Session after session increased my conviction that impact investing must be part of the equation – a vehicle to be made available by governments, civil society and the private sector to all stakeholders in order to achieve the goals. Impact investments provide capital to address social and/or environmental issues, while also realizing commercial returns. Impact investors seek to place capital in businesses, supporting industries such as renewable energy, microfinance and sustainable agriculture, as well as basic services including housing, healthcare, and education.
By focusing on both the social and financial merits of an investee, impact investors enable the building of sustainable companies that are able to operate as going concerns. These companies can continue to benefit all stakeholders (shareholders, customers, employees, and surrounding communities) over the long term, without the need for concessional or grant financing.
As an illustrative example, a juice company that purchases fruit from local farmers as opposed to importing concentrates might benefit from lower operating costs as well as less exposure to foreign currency exchange risk. An investment in the company that would allow for capacity expansion would also create a more reliable source of income for farmers.
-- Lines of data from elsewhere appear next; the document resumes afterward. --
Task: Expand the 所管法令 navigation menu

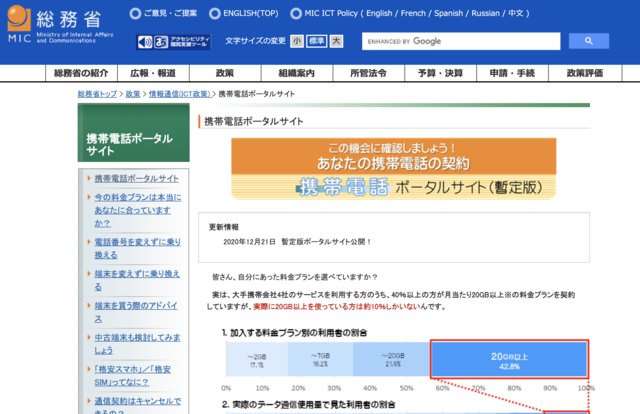Action: tap(367, 74)
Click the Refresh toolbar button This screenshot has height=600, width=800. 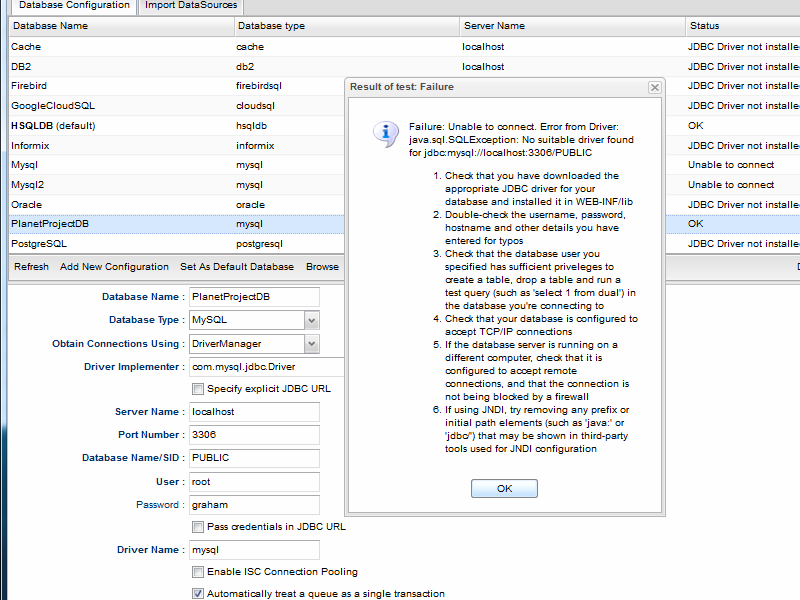coord(31,267)
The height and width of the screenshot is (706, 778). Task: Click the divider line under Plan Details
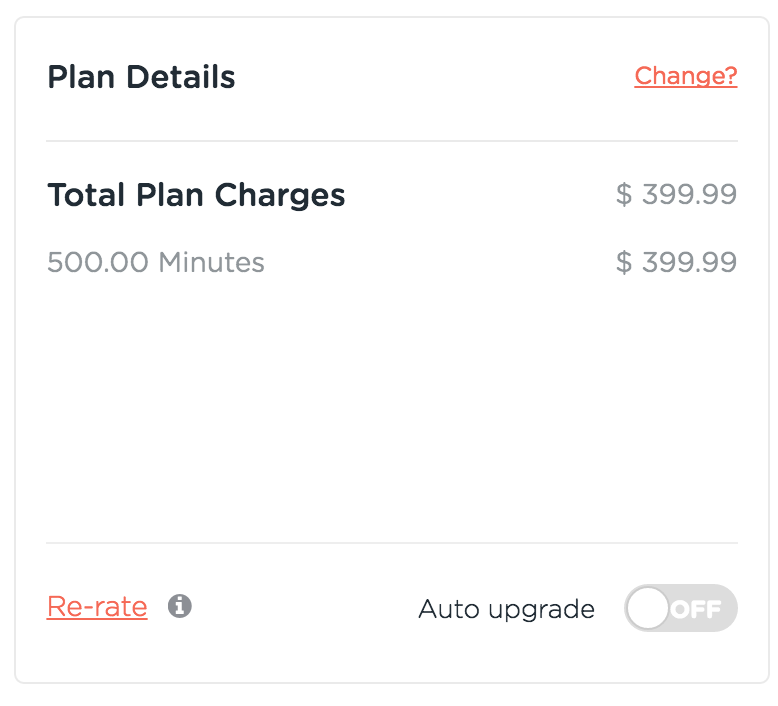[x=391, y=141]
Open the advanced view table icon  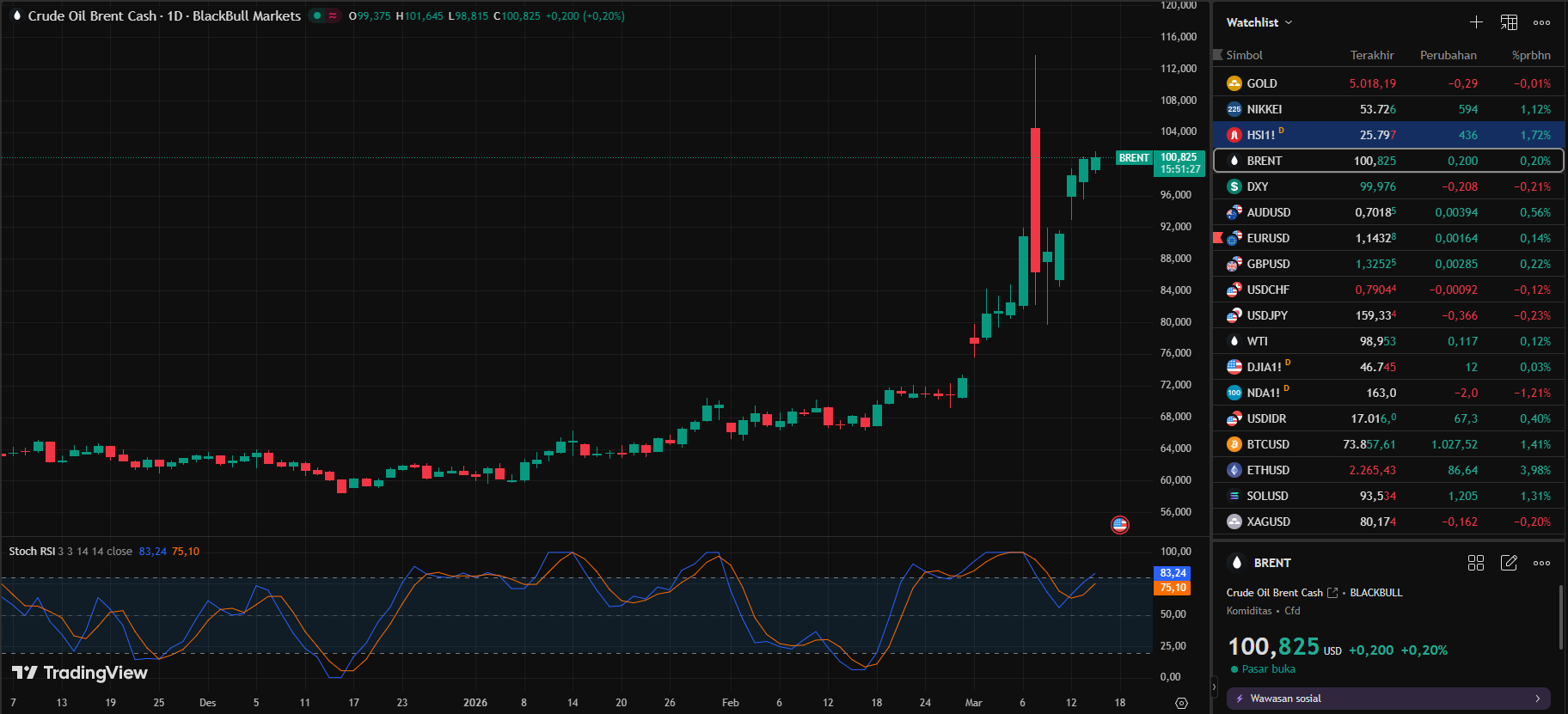1509,22
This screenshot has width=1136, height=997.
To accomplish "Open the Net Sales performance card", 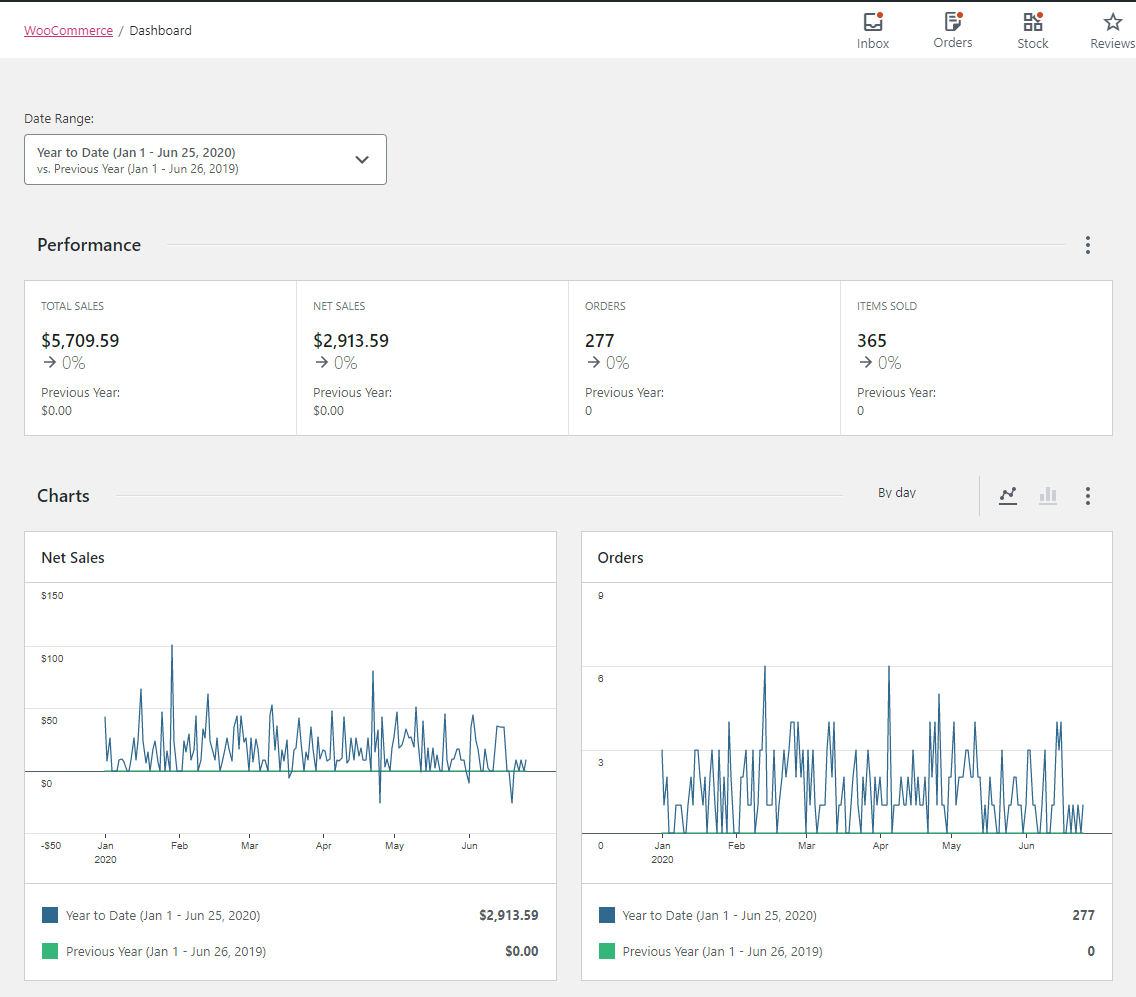I will click(x=432, y=357).
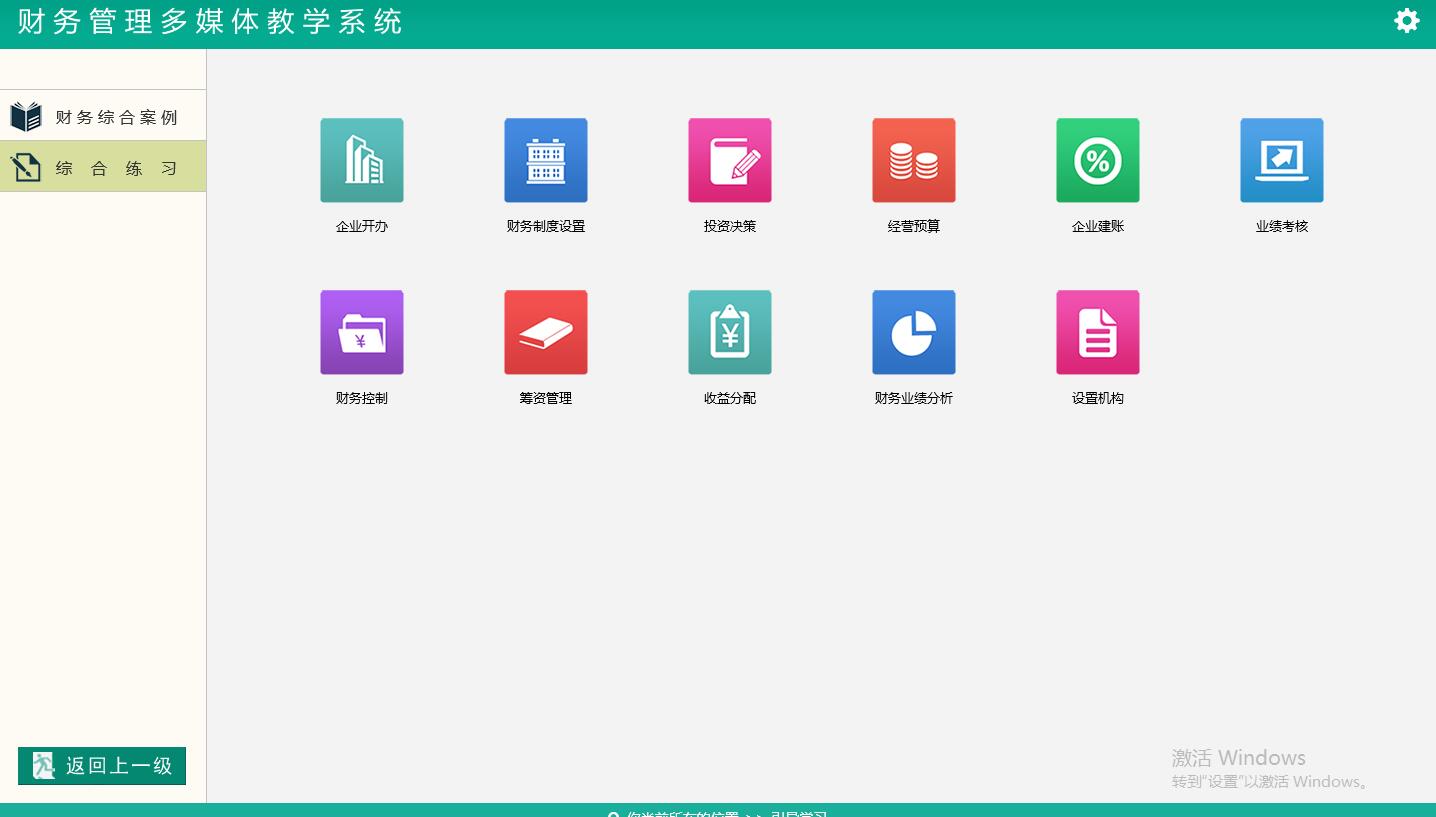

With their increased revenues, the farmers could invest more in fertilizers, thereby enhancing their yields and creating a more reliable source of raw materials for the juice manufacturer, allowing it to grow, introduce new products, or pay dividends to its shareholders. A positive feedback loop such as this is the ideal outcome of an impact investment.
Thinking beyond the 2030 Agenda for Sustainable development and achieving the SDGs, impact investing can continue to deliver on its mission of doing well by doing good. As financiers and trusted advisors, institutions like EFG Hermes are able to take the initiative to introduce more socially-minded investment products to our clients. For example, there will always be a need for social and affordable housing, which is one of the key sectors where investors can make a difference. By structuring investments in housing developments for those people and communities that need it most, we can help create positive social benefits, while also achieving healthy financial returns for investors.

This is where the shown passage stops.